Everyone in season wore waders into stores, restaurants whatever when fish were running it seemed that waders were mens official Cpae Cod apparel. Jeep wagoneers, and Grand Wagoneers, Cape Cod Cadillacs, they were called.

Launching from Calflin's Landing and having the Chatham cops watch your vehicle even though it was no parking as long as you told them when and where you were catching you were gievn the priviledge.

Sitting on a bare wood deck with no railings at a cottage on Thumpertown Beach in Eastham with my Dad and brothers watching the sunset and planes bomb the target ship, while we cheered them on and Dad ate cherrystones and sipped his ice cold Miller High Life.

God I miss those days.:uhuh:

Your younger than me, but we must have passed each other in the night somewhere. Spent a lot of time on Monomoy at Hanley's cottage, and all over the lower Cape. Surfing my ass off, and chasing the opposite sex. Used to sell beach plums to Macreed's as a kid. Used to run from Cook's Brook Beach all the way through Thumpertown up to First Encounter back then. Thumb to Coast Guard Beach with my 9' G & S surfboard and actually get rides.

Hooper
07-05-2008, 05:36 PM
Ya Hooper, that's the place. Your memory is alot better than mine.
Bass river bridge, I remember fishing off that many times as a kid. Can you still do that? :huh:


Yup, there was a hub-bub a few years back when some state highway hack took it upon himself to post signs on the bridge that read "No Fishing Allowed". They're still there but they have been mangled and vandalized, and the fishing continues, as it should.

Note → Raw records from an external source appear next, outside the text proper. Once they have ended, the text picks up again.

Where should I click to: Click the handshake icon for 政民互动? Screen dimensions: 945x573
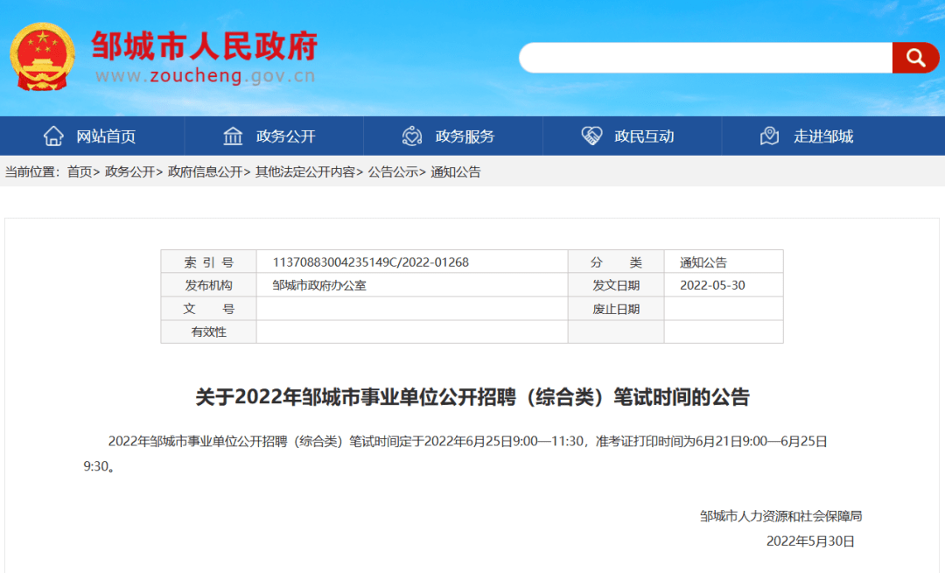(593, 136)
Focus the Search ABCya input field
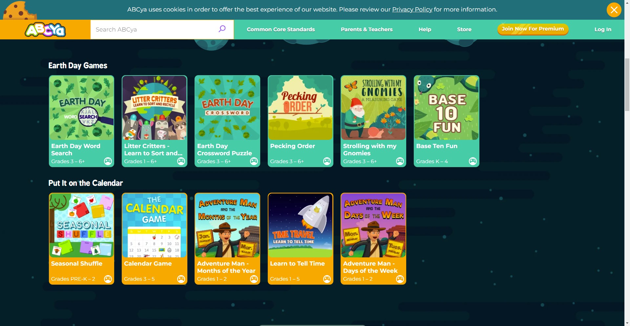 (154, 30)
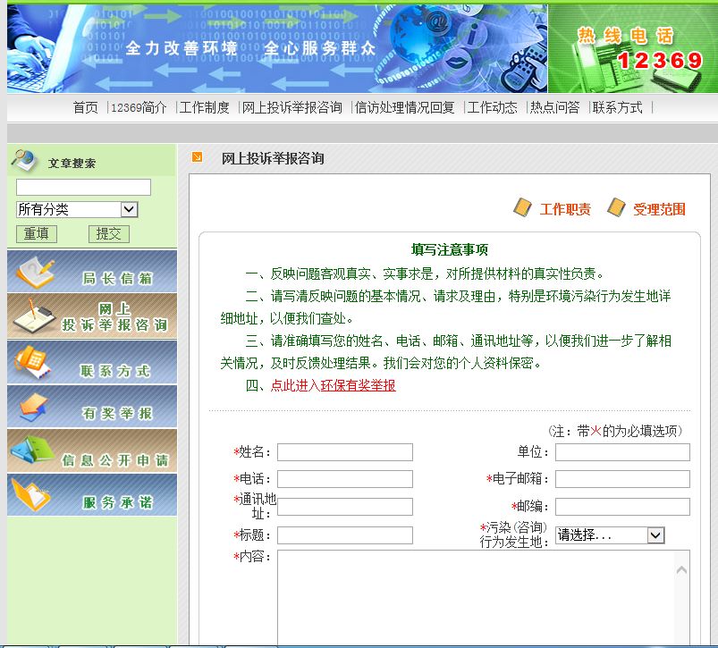This screenshot has width=718, height=648.
Task: Click the notepad icon beside 受理范围
Action: (616, 207)
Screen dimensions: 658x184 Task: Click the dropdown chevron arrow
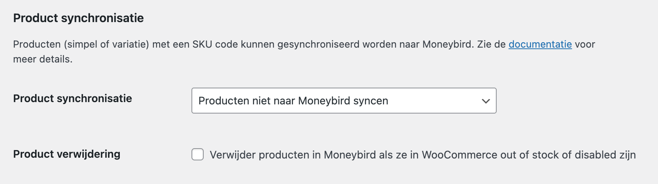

Lee at Riverview tried his best to find out where the directive came from to put the signs up and I don't know that he was able to learn anything more than one guy decided to post those signs one day.

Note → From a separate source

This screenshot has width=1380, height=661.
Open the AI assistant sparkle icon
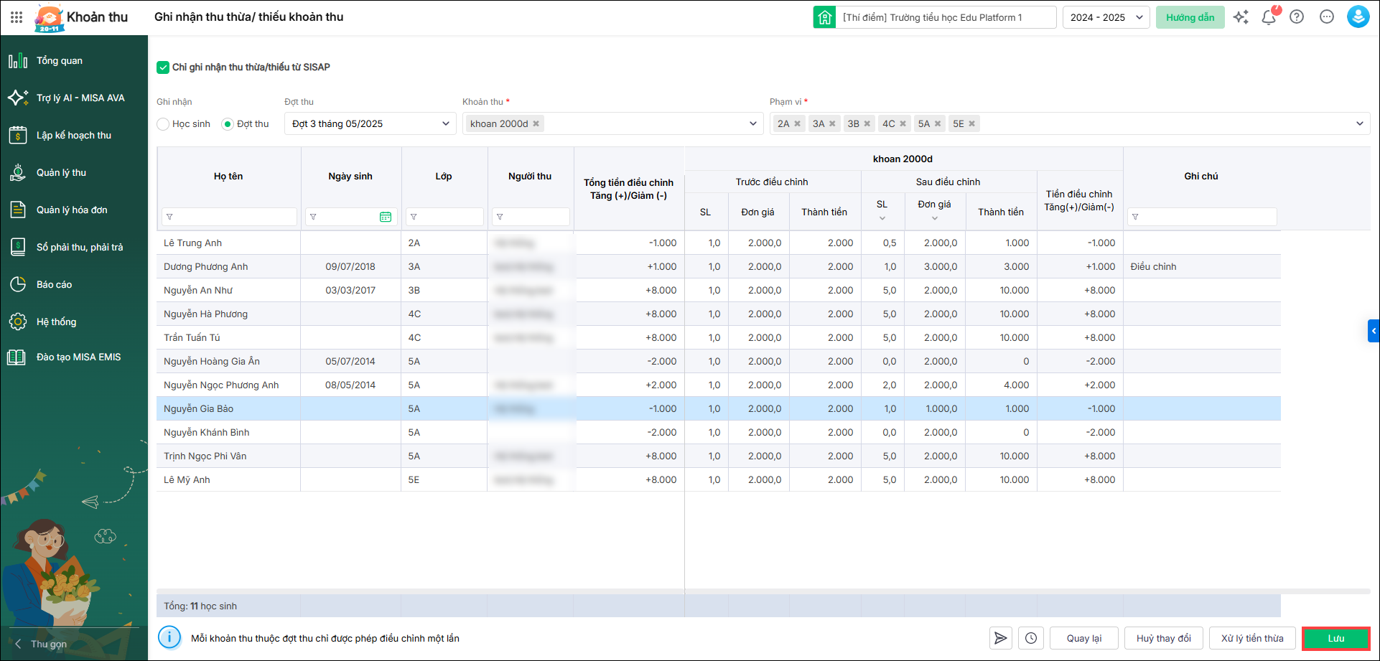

That's all I gonna say about that.

Jimbo
07-07-2008, 01:20 PM
Like many others, I'm not a Capee, but have been fortunate to stay in a house that's been in the family in West Dennis. I bet many of you have probably driven by without noticing it, but it's been there since the late 1800's. Right on 28, one house back from the bridge. Electricity and plumbing were added a long, long time ago and haven't seen much improvement since. The bathroom has only an old tub, but we put an outdoor shower in about 20 years ago. There's nothing like that musty smell when we open it each year. That was home base for me from the day after school got out until Labor Day from 1958 until about 82, but I've managed to spend time there every summer of my life. Slipknot and Hooper bring back memories I have often of the area. The Red Cottage was where we'd stop for a cold drink when I drove a garbage truck for AH Crowell for a number of summers. I also remember cold Mountain Dews at Hamlin's garage after Red Wilson's Recreation program at John Simpkins, Cheap Beer nite at the Improper (with Jimmy Plunkit), riding in my grandfather's lapstrake Lyman to get rockweed for family clambakes on Bass River, Bottomly's Doughnuts, my first job ever was as one of the first miniature golf pros at Merry Mill around age 10. There were two other penny candy places we'd go to. One was across Fisk Street from Hojo's the other was in the barn a couple houses down from Christmas Tree. My grandfather owned a part of Big Simmons Pond in S. Dennis where my dad would take us to fish for perch and throw in a bar of Ivory so we could take our bath. I am proud to say I have Pilgrim blood in my lineage. My mother's family is from West Dennis and Truro. A distant cousin, Cap Paine was once "Station Keeper" at Highland and also Cuttyhunk and I always stop at his grave at that cemetary on 6 in Truro. My grandfather and now father have always had a keen interest in Cape history, which hearing them lecture about never bored us. I'm 50 now and he started his filming long before I was born, so the old 8 and super 8mm films are just an added plus (when the projector's working). It's astounding, to say the least, to see how Provincetown has changed over the years, or should I say evolved. I know you can never go home again, and it will never be like it was but still the Cape holds some allure for me that keeps me coming back and hopefully some time it will be permanent.